> [WHAT THE TASK ASKS]: Rewrite the full material exactly; no line may be skipped.

────

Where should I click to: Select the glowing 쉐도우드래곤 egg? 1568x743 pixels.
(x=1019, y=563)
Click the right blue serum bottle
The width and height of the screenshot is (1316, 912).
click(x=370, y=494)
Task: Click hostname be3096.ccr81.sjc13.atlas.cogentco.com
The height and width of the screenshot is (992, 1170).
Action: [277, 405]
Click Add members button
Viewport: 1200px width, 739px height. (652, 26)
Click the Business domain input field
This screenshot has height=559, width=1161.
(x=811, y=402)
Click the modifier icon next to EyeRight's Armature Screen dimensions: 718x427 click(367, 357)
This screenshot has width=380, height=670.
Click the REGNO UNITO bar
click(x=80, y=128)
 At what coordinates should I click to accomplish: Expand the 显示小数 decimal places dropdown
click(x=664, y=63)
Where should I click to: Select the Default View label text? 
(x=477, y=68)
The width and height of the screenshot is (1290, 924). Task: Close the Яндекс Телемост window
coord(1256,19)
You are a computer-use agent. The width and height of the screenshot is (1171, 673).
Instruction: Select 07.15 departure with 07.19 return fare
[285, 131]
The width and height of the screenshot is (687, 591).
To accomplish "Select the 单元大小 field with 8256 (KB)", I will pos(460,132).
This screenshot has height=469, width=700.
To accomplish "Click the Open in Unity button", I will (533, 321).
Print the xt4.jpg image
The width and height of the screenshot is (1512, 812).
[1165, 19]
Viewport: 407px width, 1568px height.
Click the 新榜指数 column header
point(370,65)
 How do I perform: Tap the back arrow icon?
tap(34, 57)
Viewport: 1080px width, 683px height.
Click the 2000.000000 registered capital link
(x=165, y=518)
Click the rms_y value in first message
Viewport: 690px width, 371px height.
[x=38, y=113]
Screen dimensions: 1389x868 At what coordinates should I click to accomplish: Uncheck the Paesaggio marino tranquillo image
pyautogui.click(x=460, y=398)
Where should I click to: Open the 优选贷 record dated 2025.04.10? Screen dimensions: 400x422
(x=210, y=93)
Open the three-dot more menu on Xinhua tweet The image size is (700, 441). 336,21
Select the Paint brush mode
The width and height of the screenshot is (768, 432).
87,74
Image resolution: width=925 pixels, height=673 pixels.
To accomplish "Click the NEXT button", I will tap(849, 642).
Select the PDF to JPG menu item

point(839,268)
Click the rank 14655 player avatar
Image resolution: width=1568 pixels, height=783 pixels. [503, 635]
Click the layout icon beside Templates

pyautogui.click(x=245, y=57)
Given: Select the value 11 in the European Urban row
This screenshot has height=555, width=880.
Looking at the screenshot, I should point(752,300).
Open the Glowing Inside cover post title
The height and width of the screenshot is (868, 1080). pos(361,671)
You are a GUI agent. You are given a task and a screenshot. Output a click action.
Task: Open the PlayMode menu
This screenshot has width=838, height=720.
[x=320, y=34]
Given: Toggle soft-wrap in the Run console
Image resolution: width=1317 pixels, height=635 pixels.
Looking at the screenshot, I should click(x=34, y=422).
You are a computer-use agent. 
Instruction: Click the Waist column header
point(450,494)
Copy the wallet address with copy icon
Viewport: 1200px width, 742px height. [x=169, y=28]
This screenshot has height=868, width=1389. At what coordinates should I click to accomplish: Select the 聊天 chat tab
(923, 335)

────

> [ANSWER SECTION]:
Where should I click to: Select the glowing 쉐도우드래곤 egg? 1568x743 pixels.
(x=1019, y=563)
Click the right blue serum bottle
The width and height of the screenshot is (1316, 912).
click(x=370, y=494)
Task: Click hostname be3096.ccr81.sjc13.atlas.cogentco.com
The height and width of the screenshot is (992, 1170).
Action: [277, 405]
Click Add members button
Viewport: 1200px width, 739px height. (652, 26)
Click the Business domain input field
This screenshot has height=559, width=1161.
(x=811, y=402)
Click the modifier icon next to EyeRight's Armature Screen dimensions: 718x427 click(367, 357)
This screenshot has width=380, height=670.
Click the REGNO UNITO bar
click(x=80, y=128)
 At what coordinates should I click to accomplish: Expand the 显示小数 decimal places dropdown
click(x=664, y=63)
Where should I click to: Select the Default View label text? 
(x=477, y=68)
The width and height of the screenshot is (1290, 924). Task: Close the Яндекс Телемост window
coord(1256,19)
You are a computer-use agent. The width and height of the screenshot is (1171, 673).
Instruction: Select 07.15 departure with 07.19 return fare
[285, 131]
The width and height of the screenshot is (687, 591).
To accomplish "Select the 单元大小 field with 8256 (KB)", I will pos(460,132).
This screenshot has height=469, width=700.
To accomplish "Click the Open in Unity button", I will (533, 321).
Print the xt4.jpg image
The width and height of the screenshot is (1512, 812).
[1165, 19]
Viewport: 407px width, 1568px height.
Click the 新榜指数 column header
point(370,65)
 How do I perform: Tap the back arrow icon?
tap(34, 57)
Viewport: 1080px width, 683px height.
Click the 2000.000000 registered capital link
(x=165, y=518)
Click the rms_y value in first message
Viewport: 690px width, 371px height.
[x=38, y=113]
Screen dimensions: 1389x868 At what coordinates should I click to accomplish: Uncheck the Paesaggio marino tranquillo image
pyautogui.click(x=460, y=398)
Where should I click to: Open the 优选贷 record dated 2025.04.10? Screen dimensions: 400x422
(x=210, y=93)
Open the three-dot more menu on Xinhua tweet The image size is (700, 441). 336,21
Select the Paint brush mode
The width and height of the screenshot is (768, 432).
87,74
Image resolution: width=925 pixels, height=673 pixels.
To accomplish "Click the NEXT button", I will tap(849, 642).
Select the PDF to JPG menu item

point(839,268)
Click the rank 14655 player avatar
Image resolution: width=1568 pixels, height=783 pixels. [503, 635]
Click the layout icon beside Templates

pyautogui.click(x=245, y=57)
Given: Select the value 11 in the European Urban row
This screenshot has height=555, width=880.
Looking at the screenshot, I should point(752,300).
Open the Glowing Inside cover post title
The height and width of the screenshot is (868, 1080). pos(361,671)
You are a GUI agent. You are given a task and a screenshot. Output a click action.
Task: Open the PlayMode menu
This screenshot has width=838, height=720.
[x=320, y=34]
Given: Toggle soft-wrap in the Run console
Image resolution: width=1317 pixels, height=635 pixels.
Looking at the screenshot, I should click(x=34, y=422).
You are a computer-use agent. 
Instruction: Click the Waist column header
point(450,494)
Copy the wallet address with copy icon
Viewport: 1200px width, 742px height. [x=169, y=28]
This screenshot has height=868, width=1389. At what coordinates should I click to accomplish: Select the 聊天 chat tab
(923, 335)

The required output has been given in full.